10 years after historic record-breaking freefall, Red Bull releases never-before-seen visuals of the mission

The Red Bull Stratos mission proved that a human could break the speed of sound in freefall.
Deena Theresa
Pilot Felix Baumgartner of Austria jumps out from the capsule during the final manned flight for Red Bull Stratos in Roswell, New Mexico, USA on October 14, 2012.
Pilot Felix Baumgartner of Austria jumps out from the capsule during the final manned flight for Red Bull Stratos in Roswell, New Mexico, USA on October 14, 2012.

Red Bull Stratos / Red Bull Content Pool 

On August 16, 1960, Air Force Captain Joe Kittinger Jr jumped from a helium-balloon-tethered gondola that was 102,800 feet above the Earth. With a free fall lasting four minutes and 36 seconds for 102,800 feet (31,333 m), Kittinger traveled at more than 600 mph (966 kph) before he opened his parachute at around 14,000 feet (4,267 m).

Fifty-two years later, on October 14, 2012, Austrian skydiver and daredevil Felix Baumgartner, in a mission called Red Bull Stratos, rode a capsule under a helium balloon to the edge of space, 127,852 feet (38,969 m) above Earth. He free fell for a record of 119,431 feet (36,403 m), breaking Kittinger's record and breaking the sound barrier (Mach 1.25). With millions of people watching him on live television, his parachute deployed at 8,400 feet (2,560 m), and he touched the ground safely.

Ten years later, Red Bull released a 10th-anniversary documentary, 'SPACE JUMP: How Red Bull Stratos captured the world’s attention featuring never-before-seen images and perspectives, celebrating one man's grit and legacy of the mission.

10 years after historic record-breaking freefall, Red Bull releases never-before-seen visuals of the mission
Pilot Felix Baumgartner of Austria jumps out from the capsule during the final manned flight for Red Bull Stratos in Roswell, New Mexico, USA on October 14, 2012.

A stunt out of this world

The project, which was expected to take only 24 months, took several years. "We thought, we’re going to build the capsule, build the pressure suit, practice for a while, and then we go all the way up to the stratosphere and come back to Earth at supersonic speed," Baumgartner told CNN.

Eventually, the stunt largely influenced the world and scientific research, "including notable insights for aerospace programs and space technology," according to a press release.

"The effect that it had globally on education and on the next generation wanting to become aerospace or flight test engineers was huge," Art Thompson, technical project director, said in a statement. "Additionally, the life support system that we designed on the capsule, we used that technology and data to change the configuration for life support for [high altitude jets including] the U-2."

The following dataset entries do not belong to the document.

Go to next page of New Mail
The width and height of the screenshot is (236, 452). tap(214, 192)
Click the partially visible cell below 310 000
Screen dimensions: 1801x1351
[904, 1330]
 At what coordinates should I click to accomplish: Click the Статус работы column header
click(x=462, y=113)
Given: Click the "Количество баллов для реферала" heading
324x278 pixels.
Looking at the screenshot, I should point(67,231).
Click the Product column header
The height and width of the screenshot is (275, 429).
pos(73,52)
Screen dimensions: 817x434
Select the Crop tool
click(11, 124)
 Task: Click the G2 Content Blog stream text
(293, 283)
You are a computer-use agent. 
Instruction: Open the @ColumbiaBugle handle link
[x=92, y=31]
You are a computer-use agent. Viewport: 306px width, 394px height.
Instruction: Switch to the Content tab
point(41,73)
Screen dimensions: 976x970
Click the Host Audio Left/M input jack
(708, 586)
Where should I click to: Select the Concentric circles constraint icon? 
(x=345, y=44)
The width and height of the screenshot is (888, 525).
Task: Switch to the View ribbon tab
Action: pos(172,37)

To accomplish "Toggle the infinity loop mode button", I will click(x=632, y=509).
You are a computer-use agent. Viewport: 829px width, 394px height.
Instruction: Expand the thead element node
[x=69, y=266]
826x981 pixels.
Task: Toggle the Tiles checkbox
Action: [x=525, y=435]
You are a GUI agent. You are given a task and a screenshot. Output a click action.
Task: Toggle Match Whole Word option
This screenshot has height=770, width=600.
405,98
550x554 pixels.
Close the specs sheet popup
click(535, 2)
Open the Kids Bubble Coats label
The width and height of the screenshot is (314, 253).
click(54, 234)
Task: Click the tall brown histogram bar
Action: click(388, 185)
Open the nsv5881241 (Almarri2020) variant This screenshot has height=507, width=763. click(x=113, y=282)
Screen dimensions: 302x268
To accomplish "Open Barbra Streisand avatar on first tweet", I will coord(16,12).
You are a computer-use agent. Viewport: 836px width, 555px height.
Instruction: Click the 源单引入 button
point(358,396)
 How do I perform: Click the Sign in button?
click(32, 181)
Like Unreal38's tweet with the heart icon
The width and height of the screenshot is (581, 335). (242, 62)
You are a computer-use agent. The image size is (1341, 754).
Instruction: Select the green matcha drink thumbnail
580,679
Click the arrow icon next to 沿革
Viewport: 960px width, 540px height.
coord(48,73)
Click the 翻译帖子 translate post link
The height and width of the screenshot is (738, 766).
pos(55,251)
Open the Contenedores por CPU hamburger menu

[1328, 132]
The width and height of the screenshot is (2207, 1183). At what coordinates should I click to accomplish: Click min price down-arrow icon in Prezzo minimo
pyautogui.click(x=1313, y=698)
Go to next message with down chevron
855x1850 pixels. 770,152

In an interview with Forbes, Baumgartner said: "It’s interesting to me that after ten years, there’s still so much enthusiasm, appreciation, and respect for what we accomplished. That means we did something right."

Forbes journalist Jim Clash asked the daredevil what the view from the edge of space was. To which Baumgartner said, "The sky becomes really black. You’ve left the atmosphere behind and are in the stratosphere. It’s a very unforgiving, hostile environment. Will you spin? Can you stop it? What will happen when you go supersonic? The view is one thing, all of the unanswered questions another. So you step off, accelerate like crazy into the unknown and see what’s going to happen."

10 years after historic record-breaking freefall, Red Bull releases never-before-seen visuals of the mission
Pilot Felix Baumgartner of Austria celebrates after successfully completing the final manned flight for Red Bull Stratos in Roswell, New Mexico, USA on October 14, 2012.

Breaking the speed of sound

Everything wasn't as smooth.

Moments after Baumgartner entered freefall, as he accelerated to the speed of sound, the skydiver kept rapidly spinning horizontally. Such a spin can lead to loss of consciousness, which can result in the skydiver being unable to pull the parachute. Fortunately, Baumgartner had done a few jumps at lower altitudes and was experienced. He regained consciousness in time, exited the spin, and pulled the chute to safety.

"Once I opened my parachute and opened my visor, this was the first moment after seven hours where I was breathing outside air. I was reconnected to the outside world, and that was a very happy moment. The only thing that I didn’t know when I landed was: did I break the speed of sound? Because, once you’re in freefall, you know you’re fast, but you have absolutely no indication of how fast you actually are," he said.

Since the mission, Baumgartner has piloted a stunt helicopter in air shows - he also continues to perform his base-jumping stunts. Today, he is one of only a handful of aerobatic helicopter pilots worldwide.

Guess there's nothing else in the world that can make a daredevil feel more alive.